A proposed design for one of PBA's new classroom buildings. - permission of the PBA Administration.
The Buddhist Women Association is a group of elderly, peaceful ladies that work night and day to produce products for their temple that they sell to keep their temple alive and well.
Head of School Pieper Toyama feels humbled, honored, and appreciative that these women would work this hard to raise money and then simply give their money to us. “They don’t know any of the faculty, nor do they know the students, but yet they came right out and gave PBA money,” Toyama said. “These hard-working women just gave us money.”

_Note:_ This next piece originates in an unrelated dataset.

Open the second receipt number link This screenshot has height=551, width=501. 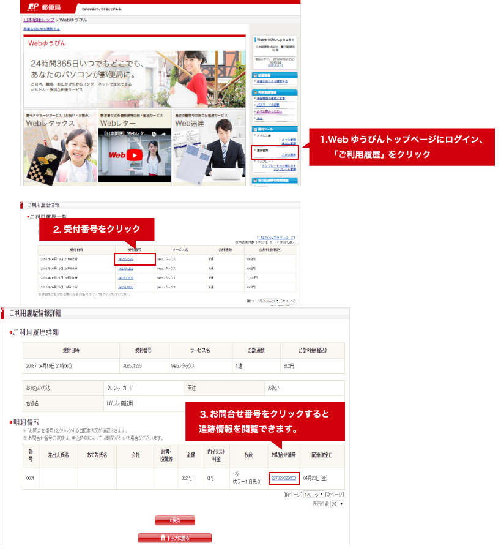125,269
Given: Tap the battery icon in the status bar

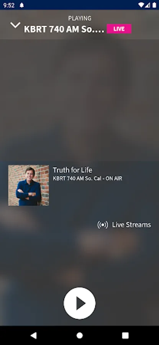Looking at the screenshot, I should point(154,5).
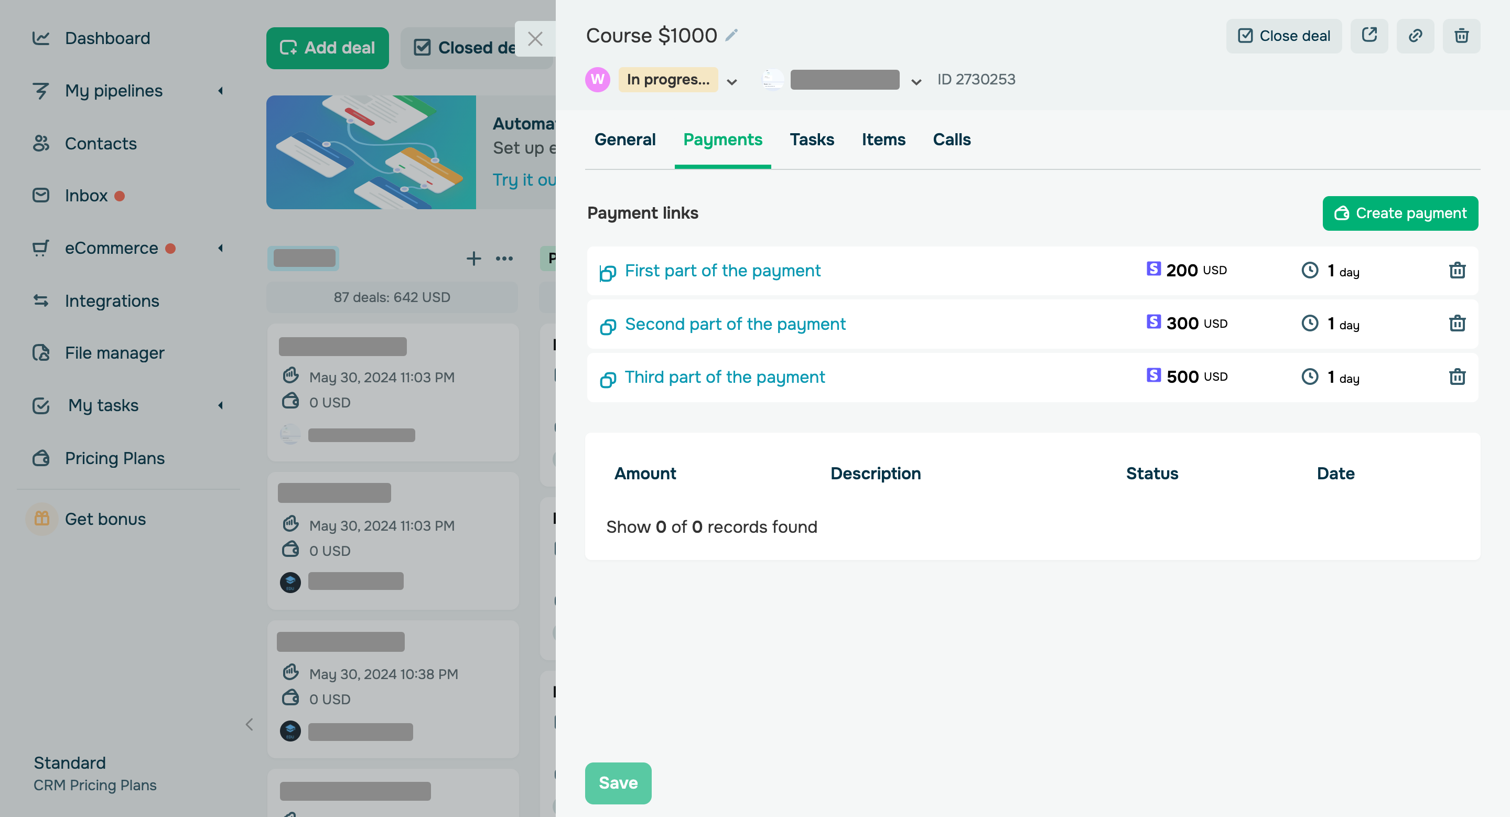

Toyama believes the women committed themselves to the school’s future. “They have made an investment to see that everyone grows up to become a great person,” he said. “Knowing that, I believe it is every one's responsibility to not let that investment go to waste!”
Mr. Toyama and the underclassmen are very excited and anxious for the new building. The new building will be right on the temple campus.
The new building will meet most of the current students’ needs. It will have six classrooms, a science lab, kitchen, and rooftop garden.
Toyama is most excited for the multi-purpose room. The room will serve as a study room, annex, exercise room, or whatever students envision.
One side of the wall will have doors that can fold up and reveal the onaijin. The doors have the image of the dharma wheel and a dragon, the school’s mascot.
The onajin will be even more unique for the writing on the doors. As Toyama explained, the last few words in the Buddhist hymn “Ti-Sirana” -- “ Buddham saranam gaccami / Dhammam saranam gaccami / Sangham saranam gaccami” -- will signify that the services conducted with the onaijin will serve all types of Buddhists. “Buddha, dharma and sangha are the three treasures of all Buddhists,” said Toyama. “It doesn’t matter if they are Mahayana, Theravada, or Vajrayana.”
The school is in the last phase of a capital campaign to raise five million dollars. Toyama wants construction for the building to be finished in the summer of 2013.
To date, the school has raised 3.5 million dollars. “We only need half a million more,” Toyama said. “I want a foundation to donate the last million dollars for our cause.”